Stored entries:

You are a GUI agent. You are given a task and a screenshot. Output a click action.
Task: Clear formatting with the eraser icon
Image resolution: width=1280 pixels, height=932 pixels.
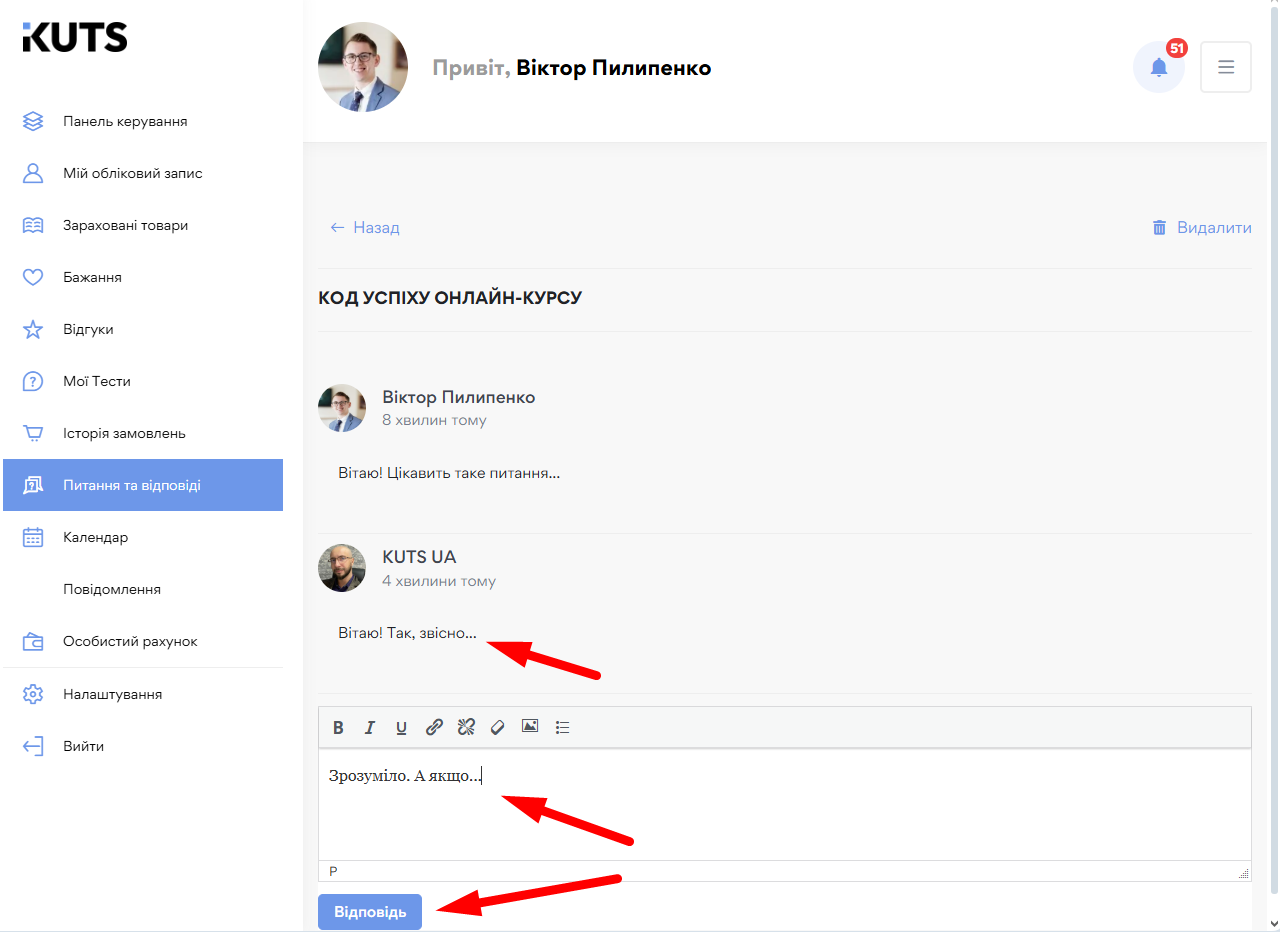click(497, 727)
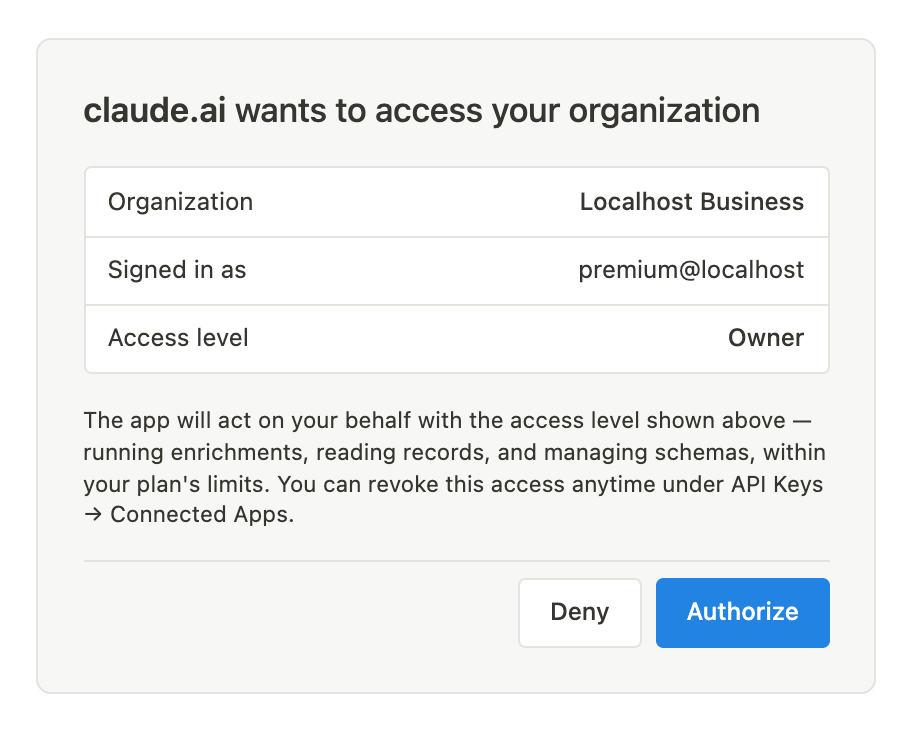912x730 pixels.
Task: Click the words wants to access in heading
Action: pos(359,111)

Task statement: Set down exactly, with no additions, each line from the line that includes "Image resolution: width=1280" to the final line of the entries above; leave pictures out.

Expected answer:
Image resolution: width=1280 pixels, height=932 pixels.
click(497, 727)
912x730 pixels.
Task: Click the words wants to access in heading
Action: pos(359,111)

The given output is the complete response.